Abstract:
A honing or grinding tool and a measuring device used therewith is  descri The honing tool includes a cutting element, a cutting element support and a layer disposed between and connecting the cutting element and the cutting element support. The layer includes a substance embedded therein which selectively absorbs and/or emits electromagnetic radiation at specific wavelengths, such that the substance is exposed when the cutting element is worn off and detected by the measuring device.

Description:
BACKGROUND OF THE INVENTION 
     The invention relates to a honing or grinding tool, comprising a cutting element, a cutting element support for the cutting element, and a measuring device for measuring wear of such tools. 
     Such tools are known. They are tools for machining by chip removal wherein a cutting layer (cutting element) is disposed on a steel base (cutting element support) by means of an adhesive layer. 
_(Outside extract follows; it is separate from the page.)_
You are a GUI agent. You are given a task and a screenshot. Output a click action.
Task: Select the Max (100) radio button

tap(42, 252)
     In connection with the installation of fully automatic machining operations, primarily with multi-spindle machines, monitoring for wear is of great importance for operational safety and manufacturing quality. Wear of a honing bar is to the greatest extend dependent on the number of pieces machined (tool life quantity). Other effects are, for example, feed, material hardness or non-homogeneity of the tool. Tool replacement at the right time is very important for efficient manufacturing. It should not be performed too early, i.e. when the volume of the cutting means (volume of the cutting element or cutting layer) has not yet been fully used up; nor should it be performed too late, because this would mean a run with tools no longer of qualitatively high value, i.e. rejects. 
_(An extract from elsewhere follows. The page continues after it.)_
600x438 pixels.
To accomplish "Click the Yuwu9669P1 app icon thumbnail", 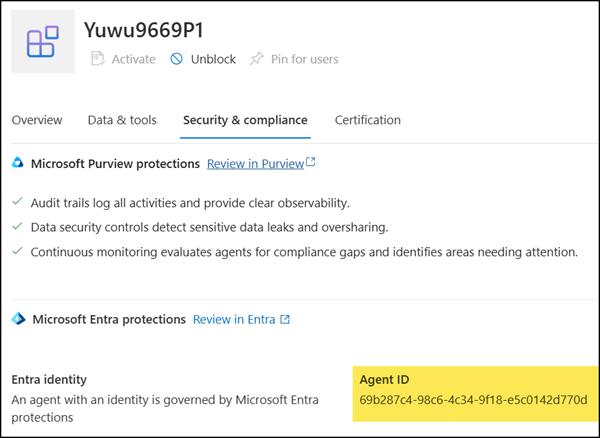I will click(x=42, y=42).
     Up to now it was possible to monitor the wear of the cutting element of a honing bar or a grinding wheel, for example approximately, in that in the simplest case the shortest tool life (time for machining one work piece) or tool life quantity (number of the work pieces machined) was determined and this value was made the standard for checking of the machine tool by the operators at corresponding intervals. Checking itself was performed by visual inspection of the tool. 
     Another possibility, in case of electronic-mechanical or electronic-hydraulic feed of the tools, lies in monitoring the feed travel. However, this means only indirect checking of wear of the cutting layer of a honing bar. If feeding is performed in steps by means of a defined number of pulses, it is possible, corresponding to the assumed wear, to also provide after a predetermined number of work cycles fixed predetermined number of additional feed pulses. Such a device also does not constitute actual wear monitoring, but merely compensation for wear. Only the sum of the additional pulses required for compensation and the comparison with an empirically set useable thickness of the cutting layer of a honing bar, however, will result in information as to whether replacement of a honing bar is needed, which can be processed by an automatic control. 
     In modern automatic controls the usable thickness of the cutting layer, the number of steps per compensating operation and the approach angle of a honing tool are input in the control. The machine is stopped when it reaches the wear limit, based on the addition of the compensation distance. The wear condition of the honing bars is displayed on a monitor by means of bar graphs. When reaching a programmable warning limit the automatic control alerts the operator in good time to replace the tool. However, this tool wear monitoring can only be employed in case of feeding by means of a step motor. This indirect wear monitoring cannot be used with hydraulic feeding. Furthermore, this indirect monitoring has the disadvantage of having to take into account manufacturing tolerances in regard to height. But such a height may under certain circumstances correspond to a tool life quantity of up to several thousand work pieces. Thus indirect wear monitoring does not guarantee the best possible efficient use of the cutting layer. 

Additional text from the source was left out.